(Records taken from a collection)
----------------

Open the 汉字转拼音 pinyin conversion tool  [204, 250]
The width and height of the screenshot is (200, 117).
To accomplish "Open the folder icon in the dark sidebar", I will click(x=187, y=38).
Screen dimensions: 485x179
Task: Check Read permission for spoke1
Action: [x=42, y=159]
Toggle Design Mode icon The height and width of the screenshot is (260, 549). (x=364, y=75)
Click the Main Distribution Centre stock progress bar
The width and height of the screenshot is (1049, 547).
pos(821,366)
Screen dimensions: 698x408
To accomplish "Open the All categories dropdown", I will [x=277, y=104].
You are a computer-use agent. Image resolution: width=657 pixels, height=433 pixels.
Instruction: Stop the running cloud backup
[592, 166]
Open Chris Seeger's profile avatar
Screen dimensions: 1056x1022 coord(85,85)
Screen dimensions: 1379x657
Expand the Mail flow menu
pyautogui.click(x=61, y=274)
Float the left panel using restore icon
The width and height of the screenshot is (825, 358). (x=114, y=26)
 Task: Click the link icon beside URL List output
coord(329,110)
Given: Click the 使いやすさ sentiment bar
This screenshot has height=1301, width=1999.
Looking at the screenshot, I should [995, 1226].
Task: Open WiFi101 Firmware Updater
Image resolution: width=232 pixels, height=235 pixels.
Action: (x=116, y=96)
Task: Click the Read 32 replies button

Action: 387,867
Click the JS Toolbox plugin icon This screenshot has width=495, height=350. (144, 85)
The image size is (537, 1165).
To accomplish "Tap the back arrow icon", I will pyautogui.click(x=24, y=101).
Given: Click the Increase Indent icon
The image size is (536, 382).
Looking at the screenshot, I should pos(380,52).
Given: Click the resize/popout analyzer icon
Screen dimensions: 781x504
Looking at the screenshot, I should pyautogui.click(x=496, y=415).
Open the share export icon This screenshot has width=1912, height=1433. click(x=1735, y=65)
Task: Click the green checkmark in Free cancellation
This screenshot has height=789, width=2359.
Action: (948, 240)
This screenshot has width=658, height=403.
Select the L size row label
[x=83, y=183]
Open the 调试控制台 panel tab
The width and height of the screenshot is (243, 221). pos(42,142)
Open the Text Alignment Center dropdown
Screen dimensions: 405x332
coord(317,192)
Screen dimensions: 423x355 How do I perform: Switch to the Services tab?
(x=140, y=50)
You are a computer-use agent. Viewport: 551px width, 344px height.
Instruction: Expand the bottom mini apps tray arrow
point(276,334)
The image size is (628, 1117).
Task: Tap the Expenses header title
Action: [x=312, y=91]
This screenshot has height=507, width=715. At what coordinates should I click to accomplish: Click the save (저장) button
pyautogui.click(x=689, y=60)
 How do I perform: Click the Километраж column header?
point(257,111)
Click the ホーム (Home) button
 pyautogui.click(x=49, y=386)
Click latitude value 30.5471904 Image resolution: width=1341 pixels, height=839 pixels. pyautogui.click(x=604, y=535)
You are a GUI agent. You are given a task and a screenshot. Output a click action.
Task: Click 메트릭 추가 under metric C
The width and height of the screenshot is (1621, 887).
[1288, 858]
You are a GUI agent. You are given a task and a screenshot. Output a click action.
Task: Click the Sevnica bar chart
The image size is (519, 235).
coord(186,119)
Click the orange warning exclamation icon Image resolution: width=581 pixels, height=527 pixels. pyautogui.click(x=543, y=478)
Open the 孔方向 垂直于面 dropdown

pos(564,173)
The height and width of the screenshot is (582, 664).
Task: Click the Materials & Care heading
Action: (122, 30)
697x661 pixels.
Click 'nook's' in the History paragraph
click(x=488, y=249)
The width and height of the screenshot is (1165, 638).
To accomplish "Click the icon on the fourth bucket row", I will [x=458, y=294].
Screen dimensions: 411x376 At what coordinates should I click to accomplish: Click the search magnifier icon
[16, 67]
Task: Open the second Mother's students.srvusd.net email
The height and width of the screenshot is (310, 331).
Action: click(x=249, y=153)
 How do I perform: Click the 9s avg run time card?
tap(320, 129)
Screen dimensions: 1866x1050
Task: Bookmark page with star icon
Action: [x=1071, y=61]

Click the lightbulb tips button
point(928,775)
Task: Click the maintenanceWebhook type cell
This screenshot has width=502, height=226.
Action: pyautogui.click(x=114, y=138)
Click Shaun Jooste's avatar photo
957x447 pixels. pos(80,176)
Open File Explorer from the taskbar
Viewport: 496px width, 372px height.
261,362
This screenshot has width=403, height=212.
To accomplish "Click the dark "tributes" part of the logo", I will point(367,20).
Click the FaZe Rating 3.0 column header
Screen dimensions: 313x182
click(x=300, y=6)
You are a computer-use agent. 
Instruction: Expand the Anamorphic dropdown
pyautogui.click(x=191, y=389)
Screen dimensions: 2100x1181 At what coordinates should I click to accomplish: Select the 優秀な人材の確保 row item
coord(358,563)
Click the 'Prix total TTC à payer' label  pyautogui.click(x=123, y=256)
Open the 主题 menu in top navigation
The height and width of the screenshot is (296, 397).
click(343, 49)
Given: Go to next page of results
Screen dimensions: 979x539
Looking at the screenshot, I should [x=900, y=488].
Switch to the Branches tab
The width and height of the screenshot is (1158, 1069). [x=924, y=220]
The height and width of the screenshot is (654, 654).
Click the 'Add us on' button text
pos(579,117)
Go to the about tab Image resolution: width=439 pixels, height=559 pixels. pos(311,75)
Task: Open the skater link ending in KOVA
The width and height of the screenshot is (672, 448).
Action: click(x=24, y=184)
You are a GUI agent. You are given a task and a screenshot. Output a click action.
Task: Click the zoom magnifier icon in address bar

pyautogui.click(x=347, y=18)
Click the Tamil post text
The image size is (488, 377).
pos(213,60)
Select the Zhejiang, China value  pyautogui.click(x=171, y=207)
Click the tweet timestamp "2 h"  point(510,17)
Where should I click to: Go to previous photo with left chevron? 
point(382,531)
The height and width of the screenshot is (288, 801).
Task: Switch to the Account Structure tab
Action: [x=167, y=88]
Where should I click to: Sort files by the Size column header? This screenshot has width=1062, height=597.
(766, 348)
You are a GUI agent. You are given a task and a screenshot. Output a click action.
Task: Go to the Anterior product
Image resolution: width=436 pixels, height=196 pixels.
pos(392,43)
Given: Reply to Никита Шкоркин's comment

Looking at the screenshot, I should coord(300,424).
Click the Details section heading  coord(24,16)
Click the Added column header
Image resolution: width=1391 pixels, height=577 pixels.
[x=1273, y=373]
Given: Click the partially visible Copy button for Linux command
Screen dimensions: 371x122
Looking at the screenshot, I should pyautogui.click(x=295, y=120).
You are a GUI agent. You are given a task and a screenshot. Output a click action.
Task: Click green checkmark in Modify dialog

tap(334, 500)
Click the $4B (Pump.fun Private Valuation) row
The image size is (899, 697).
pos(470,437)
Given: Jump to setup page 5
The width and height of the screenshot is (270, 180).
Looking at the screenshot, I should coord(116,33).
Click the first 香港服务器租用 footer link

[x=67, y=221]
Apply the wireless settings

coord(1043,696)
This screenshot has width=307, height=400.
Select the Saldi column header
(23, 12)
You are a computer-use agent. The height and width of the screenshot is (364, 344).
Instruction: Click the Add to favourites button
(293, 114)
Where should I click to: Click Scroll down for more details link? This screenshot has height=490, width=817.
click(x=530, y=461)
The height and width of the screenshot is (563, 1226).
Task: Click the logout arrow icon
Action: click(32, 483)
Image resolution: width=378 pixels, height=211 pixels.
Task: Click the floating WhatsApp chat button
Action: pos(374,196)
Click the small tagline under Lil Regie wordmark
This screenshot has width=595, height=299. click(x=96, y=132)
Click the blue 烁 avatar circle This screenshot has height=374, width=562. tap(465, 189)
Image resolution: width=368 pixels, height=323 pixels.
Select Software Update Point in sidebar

----------------

Lay out the stretch of records above from the line containing "Click the JS" through the line containing "should pyautogui.click(x=496, y=415)." as a numbered list, leaving out blank lines.

Response below →
1. Click the JS Toolbox plugin icon This screenshot has width=495, height=350. (144, 85)
2. The image size is (537, 1165).
3. To accomplish "Tap the back arrow icon", I will pyautogui.click(x=24, y=101).
4. Given: Click the Increase Indent icon
5. The image size is (536, 382).
6. Looking at the screenshot, I should pos(380,52).
7. Given: Click the resize/popout analyzer icon
8. Screen dimensions: 781x504
9. Looking at the screenshot, I should pyautogui.click(x=496, y=415).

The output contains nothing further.